> **YOUR INSTRUCTIONS**: Set down nothing but the lines from the one containing "Screen dimensions: 1373x622" to the final line of the material, exactly as written, and drop the pictures.

> **SOURCE RECORDS**:
_ _ _ _

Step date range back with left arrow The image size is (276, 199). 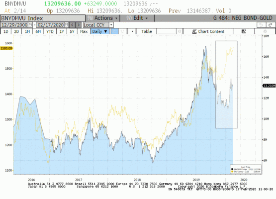[72, 25]
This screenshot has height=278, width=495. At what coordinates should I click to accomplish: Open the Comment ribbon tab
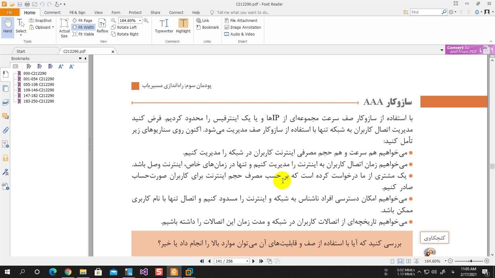pos(52,12)
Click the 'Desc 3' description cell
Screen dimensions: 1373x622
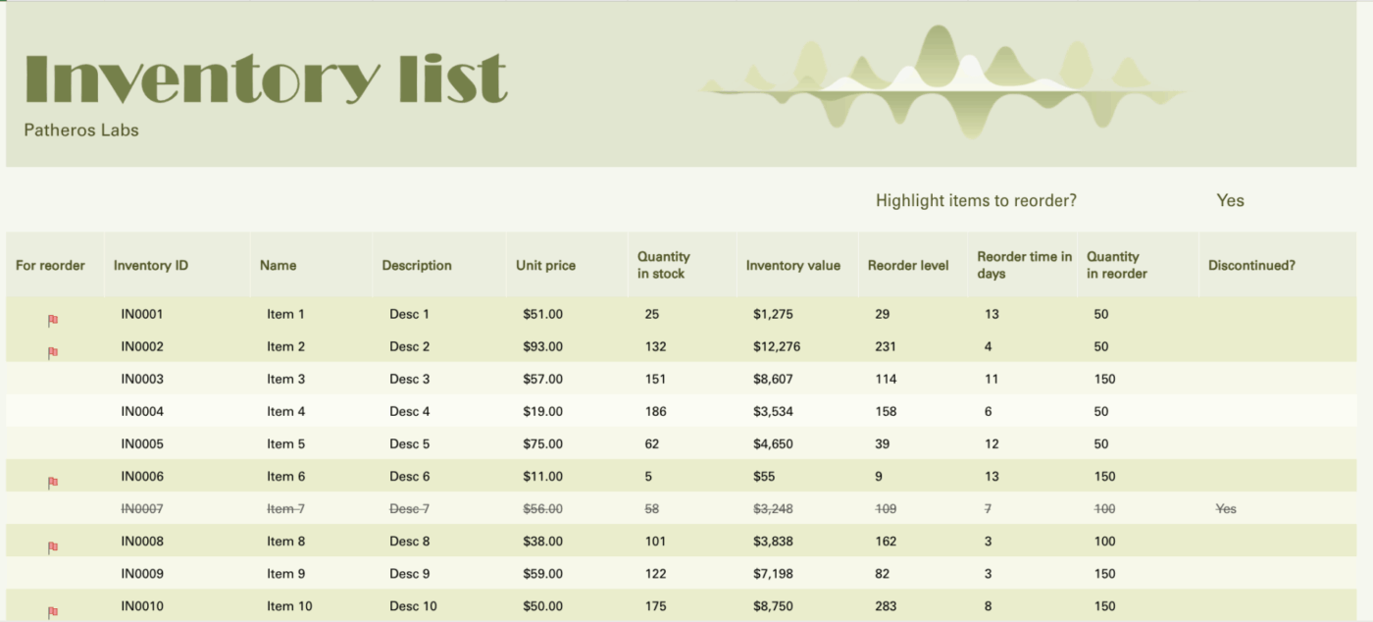tap(409, 379)
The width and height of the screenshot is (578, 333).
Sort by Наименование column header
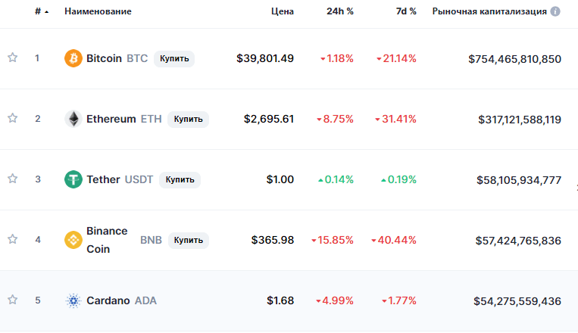coord(98,11)
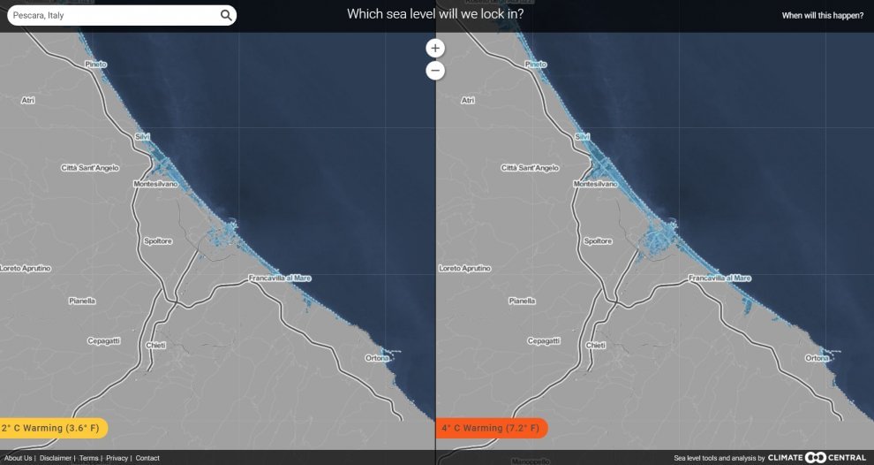This screenshot has width=874, height=465.
Task: Open the Privacy footer link
Action: tap(117, 458)

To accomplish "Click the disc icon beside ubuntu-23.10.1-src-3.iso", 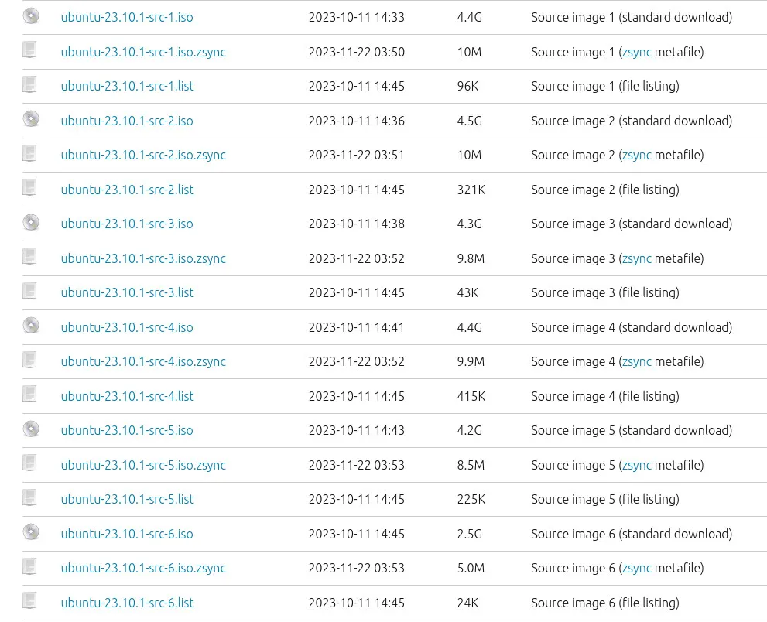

_ _ _ _

> **ANSWER SECTION**:
Screen dimensions: 1373x622
tap(409, 379)
The width and height of the screenshot is (578, 333).
Sort by Наименование column header
coord(98,11)
This screenshot has width=874, height=465.
Task: Open the Privacy footer link
Action: tap(117, 458)

To accomplish "Click the disc icon beside ubuntu-23.10.1-src-3.iso", 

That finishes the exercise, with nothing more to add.